Pflegefinanzierung

Seit dem 1. Januar 2011 ist die neue Pflegefinanzierung in Kraft. Sie regelt die Aufteilung der Pflegekosten und deren Übernahme durch die Krankenversicherung, durch die Versicherten und die Kantone. Für die Akut- und Übergangspflege und für die Langzeitpflege gelten unterschiedliche Finanzierungsregelungen.

Die Evaluation der neuen Pflegefinanzierung ist im Gange. Mit Blick auf die Bedürfnisse der Klientinnen und Klienten vertreten wir in diesem Projekt als Dachverband die Interessen der Spitex-Organisationen. Im März 2015 verlangten wir Verbesserungen in der Pflegefinanzierung. Zahlreiche Verbände - darunter auch Spitex Schweiz - haben anschliessend ihre gemeinsamen Forderungen zur Pflegefinanzierung formuliert.

Die im März 2014 eingereichte parlamentarische Initiative von Christine Egerszegi-Obrist zur "Nachbesserung der Pflegefinanzierung" forderte eine klarere Regelung der Patientenbeteiligung sowie der Restfinanzierung der Pflegekosten bei ausserkantonalen Pflegeheimaufenthalten und ambulanten Spitex-Dienstleistungen. Die eidgenössischen Räte entschieden im September 2017, dass bei ambulanten Pflegeleistungen für die Restfinanzierung die Regelungen des Standortkantons des Leistungserbringers gelten und diese Restfinanzierung durch den Wohnkanton der betroffenen Person zu übernehmen sei.

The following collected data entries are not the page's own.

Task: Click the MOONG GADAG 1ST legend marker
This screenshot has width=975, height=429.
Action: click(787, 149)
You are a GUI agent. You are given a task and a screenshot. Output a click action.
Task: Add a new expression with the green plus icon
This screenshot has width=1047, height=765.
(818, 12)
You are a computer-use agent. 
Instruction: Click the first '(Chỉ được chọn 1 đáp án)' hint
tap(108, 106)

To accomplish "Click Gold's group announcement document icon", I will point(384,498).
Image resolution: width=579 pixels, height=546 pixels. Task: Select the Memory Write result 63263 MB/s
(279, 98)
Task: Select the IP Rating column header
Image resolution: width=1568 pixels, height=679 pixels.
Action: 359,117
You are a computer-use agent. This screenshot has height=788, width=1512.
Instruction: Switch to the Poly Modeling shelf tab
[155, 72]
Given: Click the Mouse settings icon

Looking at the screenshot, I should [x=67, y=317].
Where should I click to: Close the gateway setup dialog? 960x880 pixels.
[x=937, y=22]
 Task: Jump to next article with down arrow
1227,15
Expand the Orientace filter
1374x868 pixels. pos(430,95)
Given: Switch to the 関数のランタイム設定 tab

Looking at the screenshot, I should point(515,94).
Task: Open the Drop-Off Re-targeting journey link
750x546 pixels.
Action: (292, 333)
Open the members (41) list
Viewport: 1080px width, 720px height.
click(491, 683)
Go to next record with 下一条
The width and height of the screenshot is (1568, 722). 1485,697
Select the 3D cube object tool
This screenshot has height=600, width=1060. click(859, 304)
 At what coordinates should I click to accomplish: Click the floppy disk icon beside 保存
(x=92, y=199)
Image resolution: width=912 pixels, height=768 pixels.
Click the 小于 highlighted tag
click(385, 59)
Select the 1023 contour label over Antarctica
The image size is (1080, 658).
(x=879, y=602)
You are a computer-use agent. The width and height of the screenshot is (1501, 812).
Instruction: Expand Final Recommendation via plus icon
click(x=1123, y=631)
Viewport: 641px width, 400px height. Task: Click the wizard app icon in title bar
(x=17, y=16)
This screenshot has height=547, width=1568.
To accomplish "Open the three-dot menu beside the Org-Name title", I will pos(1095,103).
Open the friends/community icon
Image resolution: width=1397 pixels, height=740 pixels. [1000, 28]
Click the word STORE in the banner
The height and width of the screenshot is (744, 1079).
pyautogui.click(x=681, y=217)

Beim Eintritt in ein Pflegeheim ausserhalb des Wohnkantons wollten die eidgenössischen Räte nicht so weit gehen: Der Wohnsitzkanton übernimmt die Restfinanzierung nach den Regeln des Standortkantons des Leistungserbringers bei einem ausserkantonalen Aufenthalt nur, wenn er der versicherten Person keinen Pflegeheimplatz in geografischer Nähe ihres Wohnorts zur Verfügung stellen kann.